# [Task description]
Scan the material for the word "status", then return every line where it appears.

----

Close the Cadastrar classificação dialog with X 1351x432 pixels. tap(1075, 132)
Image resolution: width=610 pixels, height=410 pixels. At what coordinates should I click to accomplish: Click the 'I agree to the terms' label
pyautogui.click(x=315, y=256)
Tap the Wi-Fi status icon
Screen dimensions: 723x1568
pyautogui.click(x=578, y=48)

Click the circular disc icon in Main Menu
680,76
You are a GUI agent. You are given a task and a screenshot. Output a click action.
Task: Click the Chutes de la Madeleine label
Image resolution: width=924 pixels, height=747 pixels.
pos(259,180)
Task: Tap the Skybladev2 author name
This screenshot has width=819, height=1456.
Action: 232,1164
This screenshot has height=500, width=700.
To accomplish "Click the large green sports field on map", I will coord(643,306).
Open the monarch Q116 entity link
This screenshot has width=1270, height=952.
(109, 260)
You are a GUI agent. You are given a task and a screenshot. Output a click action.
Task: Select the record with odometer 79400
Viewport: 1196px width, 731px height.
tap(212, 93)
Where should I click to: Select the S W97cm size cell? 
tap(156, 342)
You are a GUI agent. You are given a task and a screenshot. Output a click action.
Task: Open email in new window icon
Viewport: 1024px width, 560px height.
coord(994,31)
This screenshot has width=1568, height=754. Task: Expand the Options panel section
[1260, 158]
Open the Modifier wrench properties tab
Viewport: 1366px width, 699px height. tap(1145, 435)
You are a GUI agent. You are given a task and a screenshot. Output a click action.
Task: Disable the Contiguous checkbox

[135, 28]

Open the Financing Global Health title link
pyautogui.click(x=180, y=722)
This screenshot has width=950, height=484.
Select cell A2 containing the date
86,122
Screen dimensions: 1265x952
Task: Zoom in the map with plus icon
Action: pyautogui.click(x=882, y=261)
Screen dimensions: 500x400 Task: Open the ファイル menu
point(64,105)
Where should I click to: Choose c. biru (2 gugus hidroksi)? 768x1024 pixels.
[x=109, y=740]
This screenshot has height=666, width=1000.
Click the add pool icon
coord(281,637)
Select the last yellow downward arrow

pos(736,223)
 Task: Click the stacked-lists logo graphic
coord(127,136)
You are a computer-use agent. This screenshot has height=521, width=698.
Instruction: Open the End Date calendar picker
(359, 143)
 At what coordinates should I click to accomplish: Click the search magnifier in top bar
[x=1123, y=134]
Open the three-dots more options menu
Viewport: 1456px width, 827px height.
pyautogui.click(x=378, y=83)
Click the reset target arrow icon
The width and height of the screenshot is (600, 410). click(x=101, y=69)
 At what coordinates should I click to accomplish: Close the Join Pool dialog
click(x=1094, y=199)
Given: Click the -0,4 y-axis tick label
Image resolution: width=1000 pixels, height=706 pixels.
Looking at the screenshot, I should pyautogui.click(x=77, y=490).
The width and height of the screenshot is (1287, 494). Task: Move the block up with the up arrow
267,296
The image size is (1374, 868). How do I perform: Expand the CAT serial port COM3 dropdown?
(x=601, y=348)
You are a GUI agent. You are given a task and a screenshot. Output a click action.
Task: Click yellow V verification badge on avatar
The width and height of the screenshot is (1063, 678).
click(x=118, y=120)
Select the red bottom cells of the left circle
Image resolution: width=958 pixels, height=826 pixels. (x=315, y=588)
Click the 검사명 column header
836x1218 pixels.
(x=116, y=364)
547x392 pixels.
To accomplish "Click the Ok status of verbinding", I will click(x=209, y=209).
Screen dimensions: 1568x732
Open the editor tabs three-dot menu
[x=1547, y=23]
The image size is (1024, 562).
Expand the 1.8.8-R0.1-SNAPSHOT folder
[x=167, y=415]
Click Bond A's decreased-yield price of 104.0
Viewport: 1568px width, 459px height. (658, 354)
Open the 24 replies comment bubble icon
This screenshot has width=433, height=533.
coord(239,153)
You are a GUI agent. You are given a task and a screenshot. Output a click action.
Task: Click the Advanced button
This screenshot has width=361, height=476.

----

# [Solution for this problem]
Tap the Wi-Fi status icon
To accomplish "Click the Ok status of verbinding", I will click(x=209, y=209).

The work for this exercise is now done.